Over the last few years, we have seen how data analytics has gained a crucial role in organisations. Companies, regardless of their sizes, are utilising data to gain strategic information as well as operational decisions.
SQL is one of the oldest players in the data management system. This mainstream language includes a number of important commands which allow a data analyst to interact with the large volumes of data.
However, with the growth of data, organisations are utilising less than half of the structured data for decision-making purposes. One issue is that data, both structured as well as unstructured is stored across multiple databases, data lakes, etc. and the other issue is that in SQL, there is an issue of partial control due to which the data analysts don’t have complete control over the databases. In such cases, the analysts face issues between the query language and the data format in which it is stored.

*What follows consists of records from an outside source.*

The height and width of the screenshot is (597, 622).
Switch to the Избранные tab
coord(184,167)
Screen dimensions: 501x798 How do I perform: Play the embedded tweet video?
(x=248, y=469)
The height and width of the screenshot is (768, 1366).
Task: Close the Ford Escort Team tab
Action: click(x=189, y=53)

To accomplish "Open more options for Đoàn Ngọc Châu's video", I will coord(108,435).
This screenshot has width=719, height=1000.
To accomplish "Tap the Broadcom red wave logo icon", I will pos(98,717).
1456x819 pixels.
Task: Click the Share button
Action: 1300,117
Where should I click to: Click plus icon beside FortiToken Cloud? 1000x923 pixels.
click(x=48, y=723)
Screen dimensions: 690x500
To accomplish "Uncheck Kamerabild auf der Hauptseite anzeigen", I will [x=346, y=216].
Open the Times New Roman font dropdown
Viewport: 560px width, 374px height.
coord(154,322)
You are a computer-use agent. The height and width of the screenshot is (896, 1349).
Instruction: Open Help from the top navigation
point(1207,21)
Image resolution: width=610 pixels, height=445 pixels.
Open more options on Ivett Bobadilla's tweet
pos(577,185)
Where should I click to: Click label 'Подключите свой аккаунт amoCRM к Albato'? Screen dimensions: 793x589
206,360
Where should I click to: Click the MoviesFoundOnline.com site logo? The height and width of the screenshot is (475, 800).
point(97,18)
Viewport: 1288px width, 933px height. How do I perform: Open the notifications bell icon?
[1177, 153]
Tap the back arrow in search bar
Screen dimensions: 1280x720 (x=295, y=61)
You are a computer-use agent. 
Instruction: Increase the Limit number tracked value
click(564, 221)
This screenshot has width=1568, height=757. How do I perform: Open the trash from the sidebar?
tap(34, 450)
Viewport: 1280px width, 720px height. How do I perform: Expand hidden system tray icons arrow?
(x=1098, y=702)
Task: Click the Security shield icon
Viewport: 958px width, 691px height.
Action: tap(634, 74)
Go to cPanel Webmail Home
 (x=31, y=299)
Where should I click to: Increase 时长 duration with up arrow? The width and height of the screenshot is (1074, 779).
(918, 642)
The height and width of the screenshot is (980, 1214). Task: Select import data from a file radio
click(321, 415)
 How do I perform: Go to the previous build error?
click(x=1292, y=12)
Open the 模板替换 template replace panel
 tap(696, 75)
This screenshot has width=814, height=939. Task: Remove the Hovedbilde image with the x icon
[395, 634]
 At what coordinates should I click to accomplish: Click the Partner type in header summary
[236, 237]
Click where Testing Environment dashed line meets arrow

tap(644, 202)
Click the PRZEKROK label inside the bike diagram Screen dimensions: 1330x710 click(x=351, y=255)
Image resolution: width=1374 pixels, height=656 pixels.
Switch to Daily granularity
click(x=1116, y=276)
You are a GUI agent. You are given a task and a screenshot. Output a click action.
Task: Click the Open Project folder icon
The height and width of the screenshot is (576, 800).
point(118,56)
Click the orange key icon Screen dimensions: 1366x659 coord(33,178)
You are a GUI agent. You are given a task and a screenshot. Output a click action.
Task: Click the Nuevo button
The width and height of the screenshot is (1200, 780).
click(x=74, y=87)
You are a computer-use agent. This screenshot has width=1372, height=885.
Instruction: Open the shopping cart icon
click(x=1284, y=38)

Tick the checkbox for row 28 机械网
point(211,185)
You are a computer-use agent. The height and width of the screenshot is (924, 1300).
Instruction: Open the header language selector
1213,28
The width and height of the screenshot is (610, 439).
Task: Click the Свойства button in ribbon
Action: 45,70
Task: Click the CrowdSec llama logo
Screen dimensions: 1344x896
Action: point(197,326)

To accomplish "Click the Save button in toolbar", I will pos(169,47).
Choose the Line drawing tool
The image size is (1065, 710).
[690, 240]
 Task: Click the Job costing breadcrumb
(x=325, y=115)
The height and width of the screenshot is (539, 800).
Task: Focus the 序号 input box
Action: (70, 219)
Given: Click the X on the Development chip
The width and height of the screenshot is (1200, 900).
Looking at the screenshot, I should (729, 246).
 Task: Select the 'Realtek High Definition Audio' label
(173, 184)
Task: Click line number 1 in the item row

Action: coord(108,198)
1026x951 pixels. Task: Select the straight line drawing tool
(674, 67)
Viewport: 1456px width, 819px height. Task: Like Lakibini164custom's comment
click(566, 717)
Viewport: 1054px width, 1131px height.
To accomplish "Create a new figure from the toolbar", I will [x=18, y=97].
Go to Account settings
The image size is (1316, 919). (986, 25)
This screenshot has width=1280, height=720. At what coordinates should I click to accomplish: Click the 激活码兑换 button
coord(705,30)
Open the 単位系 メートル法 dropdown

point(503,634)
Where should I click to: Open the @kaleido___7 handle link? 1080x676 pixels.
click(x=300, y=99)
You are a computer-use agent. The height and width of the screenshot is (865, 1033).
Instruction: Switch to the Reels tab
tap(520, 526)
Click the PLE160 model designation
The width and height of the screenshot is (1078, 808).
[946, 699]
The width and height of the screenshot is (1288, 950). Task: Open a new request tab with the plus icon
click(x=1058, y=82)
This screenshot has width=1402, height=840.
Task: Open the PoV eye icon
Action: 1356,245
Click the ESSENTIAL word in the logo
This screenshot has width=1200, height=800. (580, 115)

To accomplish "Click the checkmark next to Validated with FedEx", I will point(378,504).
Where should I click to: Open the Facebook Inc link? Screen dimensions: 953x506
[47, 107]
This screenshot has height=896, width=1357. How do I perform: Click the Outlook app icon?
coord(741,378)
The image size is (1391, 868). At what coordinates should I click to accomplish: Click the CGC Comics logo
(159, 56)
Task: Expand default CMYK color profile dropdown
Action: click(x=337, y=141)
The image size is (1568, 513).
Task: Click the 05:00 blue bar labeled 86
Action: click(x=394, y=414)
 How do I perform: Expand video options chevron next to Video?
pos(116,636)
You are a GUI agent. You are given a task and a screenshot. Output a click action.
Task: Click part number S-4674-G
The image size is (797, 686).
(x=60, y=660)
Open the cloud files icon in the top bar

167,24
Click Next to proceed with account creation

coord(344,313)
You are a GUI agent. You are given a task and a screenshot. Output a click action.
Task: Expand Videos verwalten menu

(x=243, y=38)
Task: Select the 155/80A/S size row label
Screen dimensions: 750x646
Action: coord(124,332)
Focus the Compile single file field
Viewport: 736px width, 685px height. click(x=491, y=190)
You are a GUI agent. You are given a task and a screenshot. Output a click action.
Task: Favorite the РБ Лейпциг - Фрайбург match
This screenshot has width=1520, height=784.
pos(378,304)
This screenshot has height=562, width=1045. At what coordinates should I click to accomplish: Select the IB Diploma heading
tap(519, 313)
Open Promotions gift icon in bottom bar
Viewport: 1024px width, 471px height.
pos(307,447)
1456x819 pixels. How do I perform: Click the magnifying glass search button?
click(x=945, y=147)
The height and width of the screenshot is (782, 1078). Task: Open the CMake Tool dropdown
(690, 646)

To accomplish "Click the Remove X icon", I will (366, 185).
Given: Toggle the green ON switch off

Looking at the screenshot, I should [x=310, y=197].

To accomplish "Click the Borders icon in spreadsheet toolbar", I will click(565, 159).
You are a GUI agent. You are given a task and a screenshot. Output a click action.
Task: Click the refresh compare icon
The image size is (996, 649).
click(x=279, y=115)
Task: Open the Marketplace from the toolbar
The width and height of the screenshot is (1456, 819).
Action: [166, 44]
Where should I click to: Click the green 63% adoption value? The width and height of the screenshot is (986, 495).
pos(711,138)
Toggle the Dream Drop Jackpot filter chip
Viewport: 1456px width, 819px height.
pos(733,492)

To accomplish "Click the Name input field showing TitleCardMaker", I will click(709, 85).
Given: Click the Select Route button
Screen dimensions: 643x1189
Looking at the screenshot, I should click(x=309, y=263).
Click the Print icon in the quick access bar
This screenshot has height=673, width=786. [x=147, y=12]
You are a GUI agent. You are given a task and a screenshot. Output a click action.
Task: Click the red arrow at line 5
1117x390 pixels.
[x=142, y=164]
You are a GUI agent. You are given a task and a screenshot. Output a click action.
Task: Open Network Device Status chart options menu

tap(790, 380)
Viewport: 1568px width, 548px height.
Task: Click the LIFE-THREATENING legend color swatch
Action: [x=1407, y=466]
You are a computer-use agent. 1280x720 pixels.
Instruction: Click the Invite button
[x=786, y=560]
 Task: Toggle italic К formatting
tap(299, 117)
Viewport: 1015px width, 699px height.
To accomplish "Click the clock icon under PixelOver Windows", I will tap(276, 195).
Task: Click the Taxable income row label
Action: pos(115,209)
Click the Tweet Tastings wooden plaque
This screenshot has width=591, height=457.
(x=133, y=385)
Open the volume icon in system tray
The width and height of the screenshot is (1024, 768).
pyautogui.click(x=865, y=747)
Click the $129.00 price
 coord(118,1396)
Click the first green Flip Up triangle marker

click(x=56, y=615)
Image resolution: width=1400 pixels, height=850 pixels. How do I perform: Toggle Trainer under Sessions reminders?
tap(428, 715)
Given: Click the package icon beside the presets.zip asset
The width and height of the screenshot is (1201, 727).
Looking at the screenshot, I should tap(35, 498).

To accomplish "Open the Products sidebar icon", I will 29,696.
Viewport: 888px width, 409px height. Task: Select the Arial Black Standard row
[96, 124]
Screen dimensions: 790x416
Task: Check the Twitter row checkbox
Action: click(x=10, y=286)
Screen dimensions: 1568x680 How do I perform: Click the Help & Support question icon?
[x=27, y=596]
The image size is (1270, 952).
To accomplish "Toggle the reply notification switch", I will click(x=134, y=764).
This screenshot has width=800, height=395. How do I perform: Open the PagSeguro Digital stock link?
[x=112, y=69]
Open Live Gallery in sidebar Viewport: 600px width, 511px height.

Researchers from AWS have now introduced PartiQL, a new SQL-compatible query language where data can be queried efficiently despite its location and format. With the help of this query language, one can not only process structured data from relational databases but also semi-structured and nested data in open data formats, schema-less data in NoSQL or document databases.
Why This Language
The main reason for introducing this language is that the researchers from Amazon are facing challenges while transforming not just SQL tabular data but also nested and semi-structured data that is found in a variety of formats and storage engines. Besides using SQL, the existing database research community in Amazon wanted to expand into accessing the non-relational data of the data lake, while maintaining strict backward compatibility with SQL. This led to the creation of PartiQL which offers strict SQL compatibility, achieves nested and semi-structured processing with minimal extensions.
- SQL Compatibility: This language adopts the compatibility with SQL such that the existing SQL queries will continue to work in SQL query processors that are extended to provide PartiQL and makes it easy for the developers to leverage PartiQL.
- First-Class Nested Data: This language provides syntax and semantics which comprehensively access and query nested data.
- Optional Schema And Query Stability: This language is designed to be usable by database engines which assume the presence of a schema as well as schema-less engines.
- Minimal Extensions: PartiQL has a minimum number of extensions over SQL which includes intuitive filtering, joining, aggregation, and windowing on the combination of structured, semi-structured, and nested datasets.
- Format Independence: This language is independent of any data format. A query can be written in various formats such as JSON, Parquet, ORC, CSV, Ion, among others.
- Data Store Independence: This language is independent of any particular underlying data store.
How It Is Better Than SQL Data Model
The PartiQL data model extended the SQL data model as mentioned below
- In PartiQL data model, the elements of an array can be any kind of value—not just tuples. Unlike SQL where the values are tables that have homogeneous tuples that have scalars, this language complex values are arbitrary compositions of arrays, bags and tuples.
- PartiQL’s data model extends SQL to Ion’s type system to cover schema-less and nested data.
- Unlike SQL, PartiQL allows the possibility of duplicate attribute names, in the interest of compatibility with Ion datasets.
- There are two absent values in this language, they are NULL and MISSING. Unlike SQL where a query which refers to a non-existent attribute name is expected to fail during compilation. The absent value of PartiQL, MISSING plays a role in such cases where navigation fails to bind to any information.
- Unlike traditional SQL, the PartiQL query language also meets the needs of NoSQL and non-relational databases.
- This language operates not only on SQL tables but also on data that may have union types, different attributes across different tuples, and many other features.